Dataset records →
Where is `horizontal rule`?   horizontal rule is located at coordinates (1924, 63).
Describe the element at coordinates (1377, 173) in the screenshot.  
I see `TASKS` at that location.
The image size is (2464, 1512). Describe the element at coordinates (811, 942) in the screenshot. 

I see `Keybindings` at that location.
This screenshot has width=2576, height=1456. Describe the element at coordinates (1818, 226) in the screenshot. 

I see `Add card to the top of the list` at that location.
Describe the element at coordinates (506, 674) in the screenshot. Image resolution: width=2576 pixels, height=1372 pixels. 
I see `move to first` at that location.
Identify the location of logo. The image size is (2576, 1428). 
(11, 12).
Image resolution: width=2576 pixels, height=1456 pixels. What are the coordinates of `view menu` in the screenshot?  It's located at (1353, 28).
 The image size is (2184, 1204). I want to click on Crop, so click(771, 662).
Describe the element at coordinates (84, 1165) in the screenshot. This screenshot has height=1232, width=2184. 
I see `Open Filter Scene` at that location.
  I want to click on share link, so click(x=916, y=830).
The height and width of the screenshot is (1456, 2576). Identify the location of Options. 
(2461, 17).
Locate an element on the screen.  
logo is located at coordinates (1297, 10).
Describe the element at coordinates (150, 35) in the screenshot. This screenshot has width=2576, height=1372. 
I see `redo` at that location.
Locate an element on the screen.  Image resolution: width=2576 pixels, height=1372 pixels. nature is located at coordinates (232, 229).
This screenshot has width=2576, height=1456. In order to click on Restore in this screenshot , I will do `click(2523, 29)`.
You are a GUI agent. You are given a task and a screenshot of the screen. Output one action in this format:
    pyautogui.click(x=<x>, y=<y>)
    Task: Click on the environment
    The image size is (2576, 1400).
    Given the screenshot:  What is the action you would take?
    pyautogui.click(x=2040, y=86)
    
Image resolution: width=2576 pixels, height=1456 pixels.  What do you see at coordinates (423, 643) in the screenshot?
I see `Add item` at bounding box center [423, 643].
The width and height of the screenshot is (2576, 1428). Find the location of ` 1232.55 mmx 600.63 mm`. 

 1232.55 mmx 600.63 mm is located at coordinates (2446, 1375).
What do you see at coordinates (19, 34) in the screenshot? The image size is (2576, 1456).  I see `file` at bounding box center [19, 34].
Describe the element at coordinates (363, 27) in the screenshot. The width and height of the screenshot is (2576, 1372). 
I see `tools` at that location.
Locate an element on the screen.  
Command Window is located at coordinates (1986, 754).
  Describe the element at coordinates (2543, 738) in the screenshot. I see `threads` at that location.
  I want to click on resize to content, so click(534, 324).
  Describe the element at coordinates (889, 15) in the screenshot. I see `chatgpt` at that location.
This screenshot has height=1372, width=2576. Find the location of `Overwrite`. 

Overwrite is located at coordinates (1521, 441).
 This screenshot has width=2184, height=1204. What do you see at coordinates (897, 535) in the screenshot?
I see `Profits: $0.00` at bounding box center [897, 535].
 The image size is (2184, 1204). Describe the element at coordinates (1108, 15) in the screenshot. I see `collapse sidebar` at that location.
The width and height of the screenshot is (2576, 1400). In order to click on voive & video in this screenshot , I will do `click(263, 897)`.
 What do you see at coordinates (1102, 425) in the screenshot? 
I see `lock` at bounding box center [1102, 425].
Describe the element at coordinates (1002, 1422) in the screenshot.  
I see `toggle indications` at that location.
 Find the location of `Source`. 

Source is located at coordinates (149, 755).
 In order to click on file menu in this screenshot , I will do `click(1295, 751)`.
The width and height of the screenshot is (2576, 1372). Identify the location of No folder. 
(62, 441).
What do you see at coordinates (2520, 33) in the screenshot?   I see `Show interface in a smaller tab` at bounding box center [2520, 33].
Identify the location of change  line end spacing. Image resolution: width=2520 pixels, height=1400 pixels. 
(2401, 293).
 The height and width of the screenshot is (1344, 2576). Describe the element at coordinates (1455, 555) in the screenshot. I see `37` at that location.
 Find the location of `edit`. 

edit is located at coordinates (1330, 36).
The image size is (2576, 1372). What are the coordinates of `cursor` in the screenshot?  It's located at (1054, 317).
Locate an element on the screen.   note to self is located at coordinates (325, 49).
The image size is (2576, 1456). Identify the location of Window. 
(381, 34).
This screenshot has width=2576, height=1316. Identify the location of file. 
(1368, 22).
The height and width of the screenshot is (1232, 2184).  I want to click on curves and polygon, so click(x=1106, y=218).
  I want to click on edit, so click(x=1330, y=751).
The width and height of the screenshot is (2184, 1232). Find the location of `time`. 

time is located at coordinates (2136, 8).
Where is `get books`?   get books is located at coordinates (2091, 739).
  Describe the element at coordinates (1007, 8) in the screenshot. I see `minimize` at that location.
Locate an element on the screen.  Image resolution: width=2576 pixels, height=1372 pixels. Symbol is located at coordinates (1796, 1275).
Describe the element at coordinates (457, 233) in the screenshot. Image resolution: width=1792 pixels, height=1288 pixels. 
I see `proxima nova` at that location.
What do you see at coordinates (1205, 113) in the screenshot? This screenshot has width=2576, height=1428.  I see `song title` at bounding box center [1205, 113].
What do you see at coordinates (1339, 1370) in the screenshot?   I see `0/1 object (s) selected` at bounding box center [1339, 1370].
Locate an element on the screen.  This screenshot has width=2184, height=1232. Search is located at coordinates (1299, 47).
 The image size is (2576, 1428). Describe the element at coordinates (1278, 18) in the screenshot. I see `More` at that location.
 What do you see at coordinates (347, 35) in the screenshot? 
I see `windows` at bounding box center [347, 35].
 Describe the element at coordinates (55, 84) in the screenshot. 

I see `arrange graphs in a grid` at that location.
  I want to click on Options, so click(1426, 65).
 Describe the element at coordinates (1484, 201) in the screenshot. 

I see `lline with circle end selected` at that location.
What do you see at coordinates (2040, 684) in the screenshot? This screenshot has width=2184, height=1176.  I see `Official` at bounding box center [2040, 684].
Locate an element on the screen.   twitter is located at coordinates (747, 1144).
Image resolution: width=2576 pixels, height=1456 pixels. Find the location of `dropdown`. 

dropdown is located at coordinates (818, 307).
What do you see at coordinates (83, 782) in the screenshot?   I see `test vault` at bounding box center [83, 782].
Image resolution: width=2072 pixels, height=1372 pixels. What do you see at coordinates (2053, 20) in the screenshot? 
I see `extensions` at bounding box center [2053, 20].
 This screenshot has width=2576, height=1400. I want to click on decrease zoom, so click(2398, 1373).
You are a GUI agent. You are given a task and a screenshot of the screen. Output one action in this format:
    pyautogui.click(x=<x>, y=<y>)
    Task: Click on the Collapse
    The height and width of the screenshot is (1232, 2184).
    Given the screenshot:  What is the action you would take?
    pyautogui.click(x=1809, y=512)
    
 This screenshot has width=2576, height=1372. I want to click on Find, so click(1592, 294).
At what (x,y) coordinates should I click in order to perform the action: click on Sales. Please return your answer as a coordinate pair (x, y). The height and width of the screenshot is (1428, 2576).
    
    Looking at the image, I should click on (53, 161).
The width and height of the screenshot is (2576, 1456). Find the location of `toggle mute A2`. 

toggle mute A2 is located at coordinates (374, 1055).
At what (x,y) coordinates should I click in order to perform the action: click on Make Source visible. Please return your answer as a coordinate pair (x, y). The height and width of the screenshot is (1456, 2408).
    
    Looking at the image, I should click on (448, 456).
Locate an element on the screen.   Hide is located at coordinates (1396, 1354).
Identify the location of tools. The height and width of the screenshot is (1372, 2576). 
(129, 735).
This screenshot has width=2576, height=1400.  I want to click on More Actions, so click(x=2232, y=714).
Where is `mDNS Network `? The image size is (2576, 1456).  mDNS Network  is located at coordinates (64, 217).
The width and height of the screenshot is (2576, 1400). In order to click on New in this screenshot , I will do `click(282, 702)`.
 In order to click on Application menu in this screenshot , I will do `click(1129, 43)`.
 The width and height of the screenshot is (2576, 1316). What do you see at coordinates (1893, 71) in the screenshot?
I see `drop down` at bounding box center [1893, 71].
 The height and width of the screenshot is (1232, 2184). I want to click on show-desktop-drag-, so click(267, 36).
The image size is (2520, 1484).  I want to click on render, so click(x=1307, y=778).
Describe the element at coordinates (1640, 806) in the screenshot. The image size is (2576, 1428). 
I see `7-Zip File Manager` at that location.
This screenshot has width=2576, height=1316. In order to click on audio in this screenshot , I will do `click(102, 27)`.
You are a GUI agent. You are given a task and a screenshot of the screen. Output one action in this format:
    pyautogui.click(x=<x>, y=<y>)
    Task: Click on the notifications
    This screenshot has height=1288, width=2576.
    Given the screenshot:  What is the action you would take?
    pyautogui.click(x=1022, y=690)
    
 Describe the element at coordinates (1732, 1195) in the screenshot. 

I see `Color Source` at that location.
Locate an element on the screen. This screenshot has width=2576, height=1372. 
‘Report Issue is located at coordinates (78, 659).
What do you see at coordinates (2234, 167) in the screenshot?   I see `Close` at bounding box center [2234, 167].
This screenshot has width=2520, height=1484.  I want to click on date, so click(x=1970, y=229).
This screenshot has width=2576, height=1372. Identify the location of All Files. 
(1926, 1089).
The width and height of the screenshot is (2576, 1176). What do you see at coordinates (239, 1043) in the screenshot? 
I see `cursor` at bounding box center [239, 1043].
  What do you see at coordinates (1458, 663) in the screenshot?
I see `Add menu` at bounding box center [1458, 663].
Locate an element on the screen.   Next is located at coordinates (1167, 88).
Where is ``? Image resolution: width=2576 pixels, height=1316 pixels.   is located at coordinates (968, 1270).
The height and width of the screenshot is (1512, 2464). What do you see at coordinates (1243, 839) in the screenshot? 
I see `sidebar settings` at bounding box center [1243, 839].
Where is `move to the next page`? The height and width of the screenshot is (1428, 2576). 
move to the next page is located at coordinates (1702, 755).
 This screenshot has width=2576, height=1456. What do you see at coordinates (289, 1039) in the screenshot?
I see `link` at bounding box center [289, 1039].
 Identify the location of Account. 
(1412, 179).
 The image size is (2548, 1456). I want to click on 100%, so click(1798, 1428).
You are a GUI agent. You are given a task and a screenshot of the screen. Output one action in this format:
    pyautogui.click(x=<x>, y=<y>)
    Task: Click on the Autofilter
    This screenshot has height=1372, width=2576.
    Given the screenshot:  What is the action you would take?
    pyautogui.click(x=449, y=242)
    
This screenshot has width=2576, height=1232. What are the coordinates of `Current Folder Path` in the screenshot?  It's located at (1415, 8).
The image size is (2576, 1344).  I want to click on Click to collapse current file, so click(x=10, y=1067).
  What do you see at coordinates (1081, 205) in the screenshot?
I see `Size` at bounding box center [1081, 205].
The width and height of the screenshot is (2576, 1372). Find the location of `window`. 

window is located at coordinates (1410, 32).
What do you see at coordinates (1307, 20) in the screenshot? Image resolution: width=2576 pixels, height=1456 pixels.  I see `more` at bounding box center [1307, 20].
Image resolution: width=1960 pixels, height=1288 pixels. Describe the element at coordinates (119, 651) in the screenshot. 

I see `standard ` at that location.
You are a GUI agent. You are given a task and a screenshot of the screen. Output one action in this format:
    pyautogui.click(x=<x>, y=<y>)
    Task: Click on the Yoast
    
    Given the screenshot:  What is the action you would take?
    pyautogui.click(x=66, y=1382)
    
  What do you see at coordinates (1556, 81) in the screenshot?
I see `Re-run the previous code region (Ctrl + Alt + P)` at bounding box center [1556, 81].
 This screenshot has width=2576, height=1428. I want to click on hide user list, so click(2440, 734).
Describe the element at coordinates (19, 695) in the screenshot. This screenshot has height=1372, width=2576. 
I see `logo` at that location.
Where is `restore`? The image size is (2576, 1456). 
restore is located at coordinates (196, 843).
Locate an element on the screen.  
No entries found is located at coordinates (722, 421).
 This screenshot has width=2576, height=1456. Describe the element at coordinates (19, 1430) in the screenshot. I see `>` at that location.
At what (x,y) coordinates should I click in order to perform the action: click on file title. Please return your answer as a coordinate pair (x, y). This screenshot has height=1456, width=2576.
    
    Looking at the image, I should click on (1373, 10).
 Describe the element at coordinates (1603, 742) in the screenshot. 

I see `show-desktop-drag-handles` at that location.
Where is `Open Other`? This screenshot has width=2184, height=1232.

Exercise task → Copy the lines of the listing above word for word, from the line with "This screenshot has width=2576, height=1456. In" to the line with "What do you see at coordinates (19, 34)", including both of those lines.

Output for this exercise →
This screenshot has width=2576, height=1456. In order to click on Restore in this screenshot , I will do `click(2523, 29)`.
You are a GUI agent. You are given a task and a screenshot of the screen. Output one action in this format:
    pyautogui.click(x=<x>, y=<y>)
    Task: Click on the environment
    The image size is (2576, 1400).
    Given the screenshot:  What is the action you would take?
    pyautogui.click(x=2040, y=86)
    
Image resolution: width=2576 pixels, height=1456 pixels.  What do you see at coordinates (423, 643) in the screenshot?
I see `Add item` at bounding box center [423, 643].
The width and height of the screenshot is (2576, 1428). Find the location of ` 1232.55 mmx 600.63 mm`. 

 1232.55 mmx 600.63 mm is located at coordinates (2446, 1375).
What do you see at coordinates (19, 34) in the screenshot? The image size is (2576, 1456).  I see `file` at bounding box center [19, 34].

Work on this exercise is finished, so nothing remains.